La respuesta a tales interrogantes puede resultar obvia, y sin embargo para mucha gente en Uruguay la lectura no parece ser importante. Sin embargo, algo debe haber en los libros, como para que se insista tanto en ellos. ¿Dónde encontrar, si no es en los libros, ciertos pensamientos que permiten abrir la mente y el alma, entrever otros mundos y dimensiones posibles de lo humano? No hay ningún lugar, ningún discurso, ni tertulia ni catarata de tuits, ni programa de televisión o de radio, ni mesa de boliche ni universidad de la vida (como se le ha llamado a una suerte de formación autodidacta) capaz de sustituir a diez o veinte buenos libros.
Esto es así porque, entre otras virtudes, los libros han inmortalizado tiempos y espacios diversos, aventuras y experiencias tan variadas como sea posible imaginar, tipos humanos de hoy y de hace 2.600 años. Ninguna red social puede lograrlo. En todo caso las redes son insoportablemente predecibles. Se repiten a sí mismas, y su contenido (reducido a frases hechas, eslóganes y sentencias cargadas de estereotipos y de cursilerías redundantes) es tan pobre que dan ganas de llorar. La brevedad y la inmediatez son, además, la consigna de los tiempos virtuales y del éter.

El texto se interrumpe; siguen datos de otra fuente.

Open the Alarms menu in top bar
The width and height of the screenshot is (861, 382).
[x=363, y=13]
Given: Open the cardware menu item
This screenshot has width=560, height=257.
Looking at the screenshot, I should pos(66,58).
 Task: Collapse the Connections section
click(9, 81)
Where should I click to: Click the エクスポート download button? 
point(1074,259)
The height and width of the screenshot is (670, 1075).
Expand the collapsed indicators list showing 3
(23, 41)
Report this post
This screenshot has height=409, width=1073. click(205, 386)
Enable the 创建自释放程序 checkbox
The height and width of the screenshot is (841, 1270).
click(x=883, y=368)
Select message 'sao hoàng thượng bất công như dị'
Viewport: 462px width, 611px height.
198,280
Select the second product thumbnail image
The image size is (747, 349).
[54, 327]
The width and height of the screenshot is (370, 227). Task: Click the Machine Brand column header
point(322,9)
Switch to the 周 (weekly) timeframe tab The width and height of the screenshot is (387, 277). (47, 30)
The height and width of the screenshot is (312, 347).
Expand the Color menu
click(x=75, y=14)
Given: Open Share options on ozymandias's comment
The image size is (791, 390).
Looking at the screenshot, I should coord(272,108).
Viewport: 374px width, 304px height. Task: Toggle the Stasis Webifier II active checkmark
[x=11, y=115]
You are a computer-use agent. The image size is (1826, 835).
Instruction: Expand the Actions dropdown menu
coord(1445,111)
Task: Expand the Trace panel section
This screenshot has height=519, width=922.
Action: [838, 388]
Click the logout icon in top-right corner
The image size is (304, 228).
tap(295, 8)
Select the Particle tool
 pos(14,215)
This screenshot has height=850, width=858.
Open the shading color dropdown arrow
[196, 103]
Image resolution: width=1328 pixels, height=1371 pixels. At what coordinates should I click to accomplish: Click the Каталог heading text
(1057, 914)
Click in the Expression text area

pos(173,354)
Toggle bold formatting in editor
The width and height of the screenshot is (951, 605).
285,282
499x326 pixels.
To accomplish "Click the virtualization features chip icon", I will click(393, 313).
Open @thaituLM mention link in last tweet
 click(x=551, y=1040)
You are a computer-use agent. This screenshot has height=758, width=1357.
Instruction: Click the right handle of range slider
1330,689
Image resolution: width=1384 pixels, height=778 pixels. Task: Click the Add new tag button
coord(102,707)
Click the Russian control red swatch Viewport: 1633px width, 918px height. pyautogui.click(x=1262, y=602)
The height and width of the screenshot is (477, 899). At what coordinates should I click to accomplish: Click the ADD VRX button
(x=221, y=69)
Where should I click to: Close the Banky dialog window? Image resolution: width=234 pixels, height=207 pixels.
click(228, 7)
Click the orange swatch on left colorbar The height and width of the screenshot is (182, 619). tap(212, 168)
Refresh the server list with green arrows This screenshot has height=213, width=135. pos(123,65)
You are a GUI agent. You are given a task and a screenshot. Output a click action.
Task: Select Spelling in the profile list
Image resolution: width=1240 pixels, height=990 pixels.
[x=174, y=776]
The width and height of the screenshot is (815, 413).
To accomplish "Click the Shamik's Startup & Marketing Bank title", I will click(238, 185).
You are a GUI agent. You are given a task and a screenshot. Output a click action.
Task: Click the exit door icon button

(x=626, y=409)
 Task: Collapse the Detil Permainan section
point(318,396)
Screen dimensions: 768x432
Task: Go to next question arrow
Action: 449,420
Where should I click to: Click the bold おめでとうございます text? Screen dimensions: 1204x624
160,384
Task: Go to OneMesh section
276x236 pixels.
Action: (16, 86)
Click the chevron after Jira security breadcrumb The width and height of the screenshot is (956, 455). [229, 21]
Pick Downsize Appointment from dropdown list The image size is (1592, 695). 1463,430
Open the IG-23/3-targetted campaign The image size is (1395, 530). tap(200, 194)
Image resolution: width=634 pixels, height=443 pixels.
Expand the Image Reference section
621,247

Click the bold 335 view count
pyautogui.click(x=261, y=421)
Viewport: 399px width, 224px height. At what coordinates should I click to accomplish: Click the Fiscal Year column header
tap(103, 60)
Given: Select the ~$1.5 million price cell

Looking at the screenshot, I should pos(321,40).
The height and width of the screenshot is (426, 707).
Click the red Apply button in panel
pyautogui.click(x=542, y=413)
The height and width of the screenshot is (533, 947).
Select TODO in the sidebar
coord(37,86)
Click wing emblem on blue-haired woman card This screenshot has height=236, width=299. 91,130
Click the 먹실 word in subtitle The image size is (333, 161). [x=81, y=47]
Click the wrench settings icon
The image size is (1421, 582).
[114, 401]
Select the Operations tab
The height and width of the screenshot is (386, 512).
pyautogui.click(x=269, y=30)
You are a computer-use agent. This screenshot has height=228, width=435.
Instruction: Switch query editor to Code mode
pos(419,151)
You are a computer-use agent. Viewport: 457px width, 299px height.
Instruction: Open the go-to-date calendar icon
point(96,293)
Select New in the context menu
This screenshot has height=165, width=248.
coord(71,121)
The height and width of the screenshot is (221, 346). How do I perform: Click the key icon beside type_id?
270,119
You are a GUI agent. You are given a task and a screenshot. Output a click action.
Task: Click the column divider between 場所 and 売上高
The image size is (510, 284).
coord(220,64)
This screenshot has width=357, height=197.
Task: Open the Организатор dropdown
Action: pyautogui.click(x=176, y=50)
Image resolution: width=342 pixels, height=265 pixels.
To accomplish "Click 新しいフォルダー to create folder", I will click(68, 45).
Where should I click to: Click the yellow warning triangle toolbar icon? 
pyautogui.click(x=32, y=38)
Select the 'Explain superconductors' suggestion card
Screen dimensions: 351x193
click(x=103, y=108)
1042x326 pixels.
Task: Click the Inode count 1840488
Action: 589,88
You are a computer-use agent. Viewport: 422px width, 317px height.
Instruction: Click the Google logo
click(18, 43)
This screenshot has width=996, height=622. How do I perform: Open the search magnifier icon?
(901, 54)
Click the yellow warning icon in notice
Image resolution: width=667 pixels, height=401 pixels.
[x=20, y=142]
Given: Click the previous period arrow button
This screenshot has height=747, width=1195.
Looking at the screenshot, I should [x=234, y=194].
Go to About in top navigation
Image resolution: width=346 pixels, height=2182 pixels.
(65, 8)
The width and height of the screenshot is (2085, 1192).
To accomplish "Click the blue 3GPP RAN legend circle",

¿Se podrán encontrar tales cosas en las películas y en las series que todo el mundo mira? Es difícil. Todo dependerá de la calidad del guion, del director y del elenco, pero en el mejor de los casos, una buena película sigue siendo una interpretación o una trasposición de sentido que no puede colmarse a través de la sola imagen. El libro es algo más que eso, y ese algo sigue siendo irreemplazable. No me refiero solamente al goce estético, sino a la posibilidad de enriquecer los procesos mentales y la propia experiencia del mundo. Se dice que hoy en día la gente no lee libros, puesto que los celulares, las tablets, los canales de streaming y las series acaparan todo su interés y tiempo libre.
Sin embargo, ni unos ni otras son capaces de derrotar al libro, porque pertenecen por definición al mundo de lo efímero, lo volátil, lo superfluo, lo abrumadoramente mediocre y lo innecesario. Habría que ver si los libros son, por el contrario, lo que permanece, lo que enriquece, lo que se necesita de veras. Alguna prueba ya existe en tal sentido: ahí están Homero con su Ilíada y su Odisea, y Cervantes con Don Quijote de la Mancha, y nuestros grandes Borges, García Márquez, Cortázar, entre tantos otros que han acuñado para sus obras el difícil atributo de la inmortalidad. Pero no nos engañemos. Leer es una empresa ardua.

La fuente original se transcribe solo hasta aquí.